──────── Data to use
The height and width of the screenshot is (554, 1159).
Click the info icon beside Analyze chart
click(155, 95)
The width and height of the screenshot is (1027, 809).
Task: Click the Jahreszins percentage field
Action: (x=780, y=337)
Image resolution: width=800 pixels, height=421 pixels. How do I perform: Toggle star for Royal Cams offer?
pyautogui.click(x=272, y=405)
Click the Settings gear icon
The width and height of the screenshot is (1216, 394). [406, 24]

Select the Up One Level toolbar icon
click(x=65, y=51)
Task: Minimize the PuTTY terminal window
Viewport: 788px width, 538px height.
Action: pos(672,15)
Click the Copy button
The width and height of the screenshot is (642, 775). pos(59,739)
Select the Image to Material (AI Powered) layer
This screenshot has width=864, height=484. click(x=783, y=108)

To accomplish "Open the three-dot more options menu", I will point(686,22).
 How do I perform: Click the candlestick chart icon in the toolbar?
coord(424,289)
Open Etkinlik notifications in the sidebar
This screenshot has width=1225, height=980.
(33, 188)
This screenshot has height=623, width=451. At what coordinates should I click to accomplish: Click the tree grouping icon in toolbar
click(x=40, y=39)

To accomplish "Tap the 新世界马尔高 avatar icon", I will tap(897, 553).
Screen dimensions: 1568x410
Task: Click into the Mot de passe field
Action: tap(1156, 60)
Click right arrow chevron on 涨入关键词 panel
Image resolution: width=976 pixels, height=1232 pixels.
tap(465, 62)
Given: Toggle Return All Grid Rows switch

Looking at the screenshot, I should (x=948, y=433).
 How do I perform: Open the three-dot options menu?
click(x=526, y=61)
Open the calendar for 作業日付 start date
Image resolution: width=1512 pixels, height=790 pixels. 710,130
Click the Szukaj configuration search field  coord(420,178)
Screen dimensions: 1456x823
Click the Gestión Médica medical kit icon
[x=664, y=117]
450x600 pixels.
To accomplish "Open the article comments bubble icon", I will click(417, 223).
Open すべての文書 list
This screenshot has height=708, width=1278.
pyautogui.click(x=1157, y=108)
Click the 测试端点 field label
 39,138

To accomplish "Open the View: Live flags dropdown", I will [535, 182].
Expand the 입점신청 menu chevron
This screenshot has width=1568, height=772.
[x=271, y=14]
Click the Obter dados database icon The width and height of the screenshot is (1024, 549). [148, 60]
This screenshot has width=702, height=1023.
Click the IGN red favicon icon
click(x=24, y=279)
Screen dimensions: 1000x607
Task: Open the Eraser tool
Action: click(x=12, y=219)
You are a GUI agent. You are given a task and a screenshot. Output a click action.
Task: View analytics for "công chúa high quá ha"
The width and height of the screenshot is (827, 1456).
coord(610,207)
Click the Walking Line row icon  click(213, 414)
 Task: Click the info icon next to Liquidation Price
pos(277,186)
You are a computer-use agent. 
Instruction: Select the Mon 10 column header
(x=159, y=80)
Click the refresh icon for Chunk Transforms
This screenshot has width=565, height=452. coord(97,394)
────────────────
- _What the exercise asks_: Exactly repeat the lines above, from the opening line through the one with "Click right arrow chevron on 涨入关键词 panel", and include nothing else.

- _Task result_:
The height and width of the screenshot is (554, 1159).
Click the info icon beside Analyze chart
click(155, 95)
The width and height of the screenshot is (1027, 809).
Task: Click the Jahreszins percentage field
Action: (x=780, y=337)
Image resolution: width=800 pixels, height=421 pixels. How do I perform: Toggle star for Royal Cams offer?
pyautogui.click(x=272, y=405)
Click the Settings gear icon
The width and height of the screenshot is (1216, 394). [406, 24]

Select the Up One Level toolbar icon
click(x=65, y=51)
Task: Minimize the PuTTY terminal window
Viewport: 788px width, 538px height.
Action: pos(672,15)
Click the Copy button
The width and height of the screenshot is (642, 775). pos(59,739)
Select the Image to Material (AI Powered) layer
This screenshot has width=864, height=484. click(x=783, y=108)

To accomplish "Open the three-dot more options menu", I will point(686,22).
 How do I perform: Click the candlestick chart icon in the toolbar?
coord(424,289)
Open Etkinlik notifications in the sidebar
This screenshot has width=1225, height=980.
(33, 188)
This screenshot has height=623, width=451. At what coordinates should I click to accomplish: Click the tree grouping icon in toolbar
click(x=40, y=39)

To accomplish "Tap the 新世界马尔高 avatar icon", I will tap(897, 553).
Screen dimensions: 1568x410
Task: Click into the Mot de passe field
Action: tap(1156, 60)
Click right arrow chevron on 涨入关键词 panel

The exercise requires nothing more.